UK Prime Minister Keir Starmer and the Secretary of State for Defence John Healey have launched a new hub for small and medium sized enterprises (SMEs) and, in the same breath, offered to set spending targets to the benefit of SMEs by June 2025.
The two policies, unveiled on 3 March during a Defence Careers Fair held inside 10 Downing Street, aim to provide SMEs with greater access to the defence supply chain – a recurring complaint of innovative British start-ups.
This decision will affect 12,000 domestic businesses according to the governent. SMEs have come to play the part of a fulcrum balancing the government’s priorties: defence and economic growth.
“Increasing our investment in defence is not only bolstering our national security, it is an opportunity to put more money into working people’s pockets and boost economic growth,” Starmer emphasised during the event.
Starmer’s government appears to be embracing this newfound philosophy in the fallout of recent discussions with the US, whose President, Donald Trump, made clear his intention to refrain from leading European security any longer – a dramatic break with 80-years of American foreign policy.
As a result, the UK increased defence spending from 2.3% to 2.5% of GDP by 2027, with an eye on 3% at some point post-2029. This does indicate that the UK is taking rearmament more seriously amid a fracturing global order.
Of course, this is not the first time that the UK has announced it will provide greater support for SMEs. In August 2024, the Ministry of Defence opened up contracting opportunities to 39 SMEs for non-combat equipment covering 180,000 items for the Royal Navy under the MaST programme.
This time around, it appears that the key difference is that the British government will offer more direct investment in these smaller British suppliers.

Why SMEs?
Innovation is being driven largely by the commercial sector as armed forces lean on dual-use technologies, notably drones and artificial intelligence, to maintain a competitive edge over adversaries.
The Russia-Ukraine conflict has exposed this reality in the past three years as Kyiv scours for technological advantages to diminish Russia’s quantative edge.

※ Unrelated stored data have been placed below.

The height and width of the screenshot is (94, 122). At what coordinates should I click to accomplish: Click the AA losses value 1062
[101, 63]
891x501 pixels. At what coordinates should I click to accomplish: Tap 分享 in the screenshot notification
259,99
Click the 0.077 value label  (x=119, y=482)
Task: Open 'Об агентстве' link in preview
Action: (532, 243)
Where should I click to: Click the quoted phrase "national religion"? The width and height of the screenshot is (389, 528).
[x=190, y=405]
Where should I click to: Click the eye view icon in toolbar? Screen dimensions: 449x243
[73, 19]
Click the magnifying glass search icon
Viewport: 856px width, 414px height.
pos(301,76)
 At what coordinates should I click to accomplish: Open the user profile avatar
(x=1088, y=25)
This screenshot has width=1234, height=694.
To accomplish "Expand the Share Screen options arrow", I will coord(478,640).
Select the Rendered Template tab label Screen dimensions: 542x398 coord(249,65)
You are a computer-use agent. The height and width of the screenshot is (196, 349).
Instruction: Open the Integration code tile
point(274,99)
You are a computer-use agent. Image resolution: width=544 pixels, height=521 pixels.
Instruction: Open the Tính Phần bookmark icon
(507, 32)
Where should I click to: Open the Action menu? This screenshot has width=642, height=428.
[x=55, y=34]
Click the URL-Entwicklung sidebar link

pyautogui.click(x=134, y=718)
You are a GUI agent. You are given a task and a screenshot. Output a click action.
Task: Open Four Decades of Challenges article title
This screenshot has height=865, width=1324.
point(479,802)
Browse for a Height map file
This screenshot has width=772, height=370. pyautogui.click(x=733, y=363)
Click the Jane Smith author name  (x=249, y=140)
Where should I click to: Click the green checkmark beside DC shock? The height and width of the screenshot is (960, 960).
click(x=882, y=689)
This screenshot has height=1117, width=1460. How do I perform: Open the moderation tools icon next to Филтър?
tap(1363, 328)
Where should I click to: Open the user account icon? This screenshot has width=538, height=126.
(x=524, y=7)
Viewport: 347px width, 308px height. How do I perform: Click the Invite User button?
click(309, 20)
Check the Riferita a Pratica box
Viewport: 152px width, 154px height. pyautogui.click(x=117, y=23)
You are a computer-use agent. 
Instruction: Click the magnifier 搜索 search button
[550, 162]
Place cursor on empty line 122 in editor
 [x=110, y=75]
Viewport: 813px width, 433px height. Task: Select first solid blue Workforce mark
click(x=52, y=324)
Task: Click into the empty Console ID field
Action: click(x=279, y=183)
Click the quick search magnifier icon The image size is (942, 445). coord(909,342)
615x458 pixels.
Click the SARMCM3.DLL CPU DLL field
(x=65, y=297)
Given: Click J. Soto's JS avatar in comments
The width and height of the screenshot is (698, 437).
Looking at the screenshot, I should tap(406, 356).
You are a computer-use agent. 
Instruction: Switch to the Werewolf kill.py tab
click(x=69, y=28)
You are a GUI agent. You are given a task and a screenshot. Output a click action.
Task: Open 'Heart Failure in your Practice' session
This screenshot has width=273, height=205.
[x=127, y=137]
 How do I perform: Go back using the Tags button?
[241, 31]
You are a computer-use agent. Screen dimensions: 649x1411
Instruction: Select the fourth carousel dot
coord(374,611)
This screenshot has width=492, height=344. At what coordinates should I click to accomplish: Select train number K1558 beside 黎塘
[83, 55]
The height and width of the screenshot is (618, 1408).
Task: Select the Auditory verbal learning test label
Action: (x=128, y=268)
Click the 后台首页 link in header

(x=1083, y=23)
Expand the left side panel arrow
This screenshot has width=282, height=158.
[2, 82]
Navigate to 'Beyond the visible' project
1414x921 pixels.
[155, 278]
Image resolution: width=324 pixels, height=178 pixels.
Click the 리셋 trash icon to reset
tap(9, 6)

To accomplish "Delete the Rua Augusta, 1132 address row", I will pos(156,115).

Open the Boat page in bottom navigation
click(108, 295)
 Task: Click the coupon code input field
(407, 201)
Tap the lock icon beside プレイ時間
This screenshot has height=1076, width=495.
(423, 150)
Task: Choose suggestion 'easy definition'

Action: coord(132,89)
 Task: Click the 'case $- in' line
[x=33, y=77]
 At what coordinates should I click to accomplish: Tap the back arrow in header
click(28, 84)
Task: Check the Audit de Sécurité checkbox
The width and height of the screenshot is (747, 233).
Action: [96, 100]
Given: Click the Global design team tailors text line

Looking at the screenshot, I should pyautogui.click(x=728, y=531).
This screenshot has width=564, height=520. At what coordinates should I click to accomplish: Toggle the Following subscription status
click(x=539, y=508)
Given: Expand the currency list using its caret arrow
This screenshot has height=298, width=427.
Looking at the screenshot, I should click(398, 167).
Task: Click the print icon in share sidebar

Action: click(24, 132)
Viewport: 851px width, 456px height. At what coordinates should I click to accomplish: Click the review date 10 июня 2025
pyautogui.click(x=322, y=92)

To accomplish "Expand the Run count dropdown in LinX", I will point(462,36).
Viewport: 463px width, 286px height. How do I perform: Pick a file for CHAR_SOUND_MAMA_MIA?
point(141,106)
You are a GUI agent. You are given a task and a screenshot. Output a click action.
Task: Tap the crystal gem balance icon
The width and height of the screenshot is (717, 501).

And it has achieved this to some extent, having inflicted a heavy toll on Russia’s Black Sea Fleet and churning out home-made drones at an unprecedented rate (up to four million annually).
However, still, it seems SMEs are excluded from the government’s procurement process which has been updated this past year to ensure smoother, faster, and more agile procurement protocols.
On 28 March, Members of Parliament reflected on the problem of SME exclusion, with one Labour politician, Alan Strickland, suggesting the problem was that businesses “are shut out by bureaucratic processes.”
Another Member of the House of Commons, Jim Shannon of the Democratic Unionist Party, intimiated that the problem lay with the imbalanced distribution of funds according to regional economic hubs when he asked whether Northern Ireland’s defence industrial base will play an integral part.
Nearly 70% of defence spending goes to businesses outside London and the South East, bolstering local economies from Scotland to the North West.
However, only 4% of this spending went to SMEs in 2023-2024, which is why the government claims it will narrow this gap with more support to help SMEs get their foot in the door in the defence supply chain.